OA90: Pardon Me? Yes, Donald Trump Can Pardon Himself

In today’s episode, Andrew definitively opines that the Presidential pardon power includes the right to self-pardon.

We begin, however, with “Andrew Was Wrong.”  This time, he was wrong about Thor Heyerdahl, but right about the fate of Ken Ham’s Ark Encounter.

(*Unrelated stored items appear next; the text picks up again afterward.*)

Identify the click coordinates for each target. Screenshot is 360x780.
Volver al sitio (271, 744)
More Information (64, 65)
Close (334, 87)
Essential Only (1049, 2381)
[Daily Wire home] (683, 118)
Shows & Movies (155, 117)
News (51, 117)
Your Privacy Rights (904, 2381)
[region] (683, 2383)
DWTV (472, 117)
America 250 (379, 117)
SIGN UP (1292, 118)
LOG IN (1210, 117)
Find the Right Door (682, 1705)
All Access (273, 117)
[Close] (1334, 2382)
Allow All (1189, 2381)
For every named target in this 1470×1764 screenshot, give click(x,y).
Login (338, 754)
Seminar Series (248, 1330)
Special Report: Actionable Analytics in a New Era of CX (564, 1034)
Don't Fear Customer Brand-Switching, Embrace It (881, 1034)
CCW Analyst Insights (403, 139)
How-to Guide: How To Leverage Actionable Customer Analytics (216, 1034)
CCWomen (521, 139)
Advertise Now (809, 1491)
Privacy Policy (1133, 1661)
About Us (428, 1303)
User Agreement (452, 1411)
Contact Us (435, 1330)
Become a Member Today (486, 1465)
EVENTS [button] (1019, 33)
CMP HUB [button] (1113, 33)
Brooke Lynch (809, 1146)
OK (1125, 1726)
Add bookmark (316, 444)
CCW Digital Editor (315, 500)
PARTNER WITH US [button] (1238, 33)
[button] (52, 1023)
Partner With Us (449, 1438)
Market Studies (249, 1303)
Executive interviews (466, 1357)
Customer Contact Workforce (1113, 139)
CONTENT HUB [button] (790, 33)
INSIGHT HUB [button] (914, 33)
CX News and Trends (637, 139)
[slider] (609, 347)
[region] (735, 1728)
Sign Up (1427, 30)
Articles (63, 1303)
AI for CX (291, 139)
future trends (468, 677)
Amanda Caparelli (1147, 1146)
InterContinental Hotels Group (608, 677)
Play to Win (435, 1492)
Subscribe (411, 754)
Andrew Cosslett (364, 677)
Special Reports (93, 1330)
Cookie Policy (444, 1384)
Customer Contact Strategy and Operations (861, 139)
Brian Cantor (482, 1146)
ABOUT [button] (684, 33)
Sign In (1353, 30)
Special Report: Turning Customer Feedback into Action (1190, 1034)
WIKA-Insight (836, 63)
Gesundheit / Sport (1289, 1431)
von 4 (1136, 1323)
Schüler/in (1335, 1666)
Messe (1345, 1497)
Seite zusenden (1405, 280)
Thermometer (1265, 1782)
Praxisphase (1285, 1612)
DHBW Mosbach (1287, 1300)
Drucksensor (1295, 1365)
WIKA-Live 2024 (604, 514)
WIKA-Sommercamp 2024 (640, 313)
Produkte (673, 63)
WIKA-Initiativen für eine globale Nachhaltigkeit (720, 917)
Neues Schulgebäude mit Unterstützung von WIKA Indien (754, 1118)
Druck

In our main segment, the guys analyze the recent claims by Laurence Tribe, Richard Painter, and Norm Eisen that Donald Trump does not have the power to pardon himself and find it less than persuasive.

Next, Andrew briefly discusses the legality of Trump’s tweet regarding transgender individuals serving in the military.

Finally, we end with an all-new Thomas Takes the Bar Exam Question #34 about introducing a rape victim’s sexual history into evidence.  Remember that you can play along with #TTTBE by retweeting our episode Tweet along with your guess.  We’ll release the answer on next Tuesday’s episode along with our favorite entry!

Recent Appearances

Andrew’s talk before the Lehigh Valley Humanists is now up on YouTube.

Show Notes & Links

  1. We first discussed AIG’s Ark Encounter land sale in Opening Arguments episode #88.
  2. This is the press release from Answers in Genesis regarding their Ark Encounter fraud, and here is one news account of how the City suspended the tax breaks for the Ark Encounter and the subsequent revocation of the sale.
  3. This is the Tribe/Painter/Eisen article in the Washington Post arguing that Trump doesn’t have the power to pardon himself.
  4. Here is a link to the 1974 Lawton memo.
  5. This is a link to the Autobiography of Charles Biddle; you’ll want to turn to page 306-08 for the Aaron Burr story.
  6. This is “The Law as King and the King as Law” from the Hastings Law Quarterly 20:7.
  7. Schick v. Reed, 419 U.S. 256 (1974).
  8. Chisholm v. Georgia, 2 U.S. 419 (1793).
  9. Here is a link to Gov. Stevens’s self-pardon in 1856.
  10. This is a link to Mayor James G. Woodward’s self-pardon for public drunkenness in 1901.
  11. Finally, this is the Newsweek article referenced on the show that discusses self-pardons.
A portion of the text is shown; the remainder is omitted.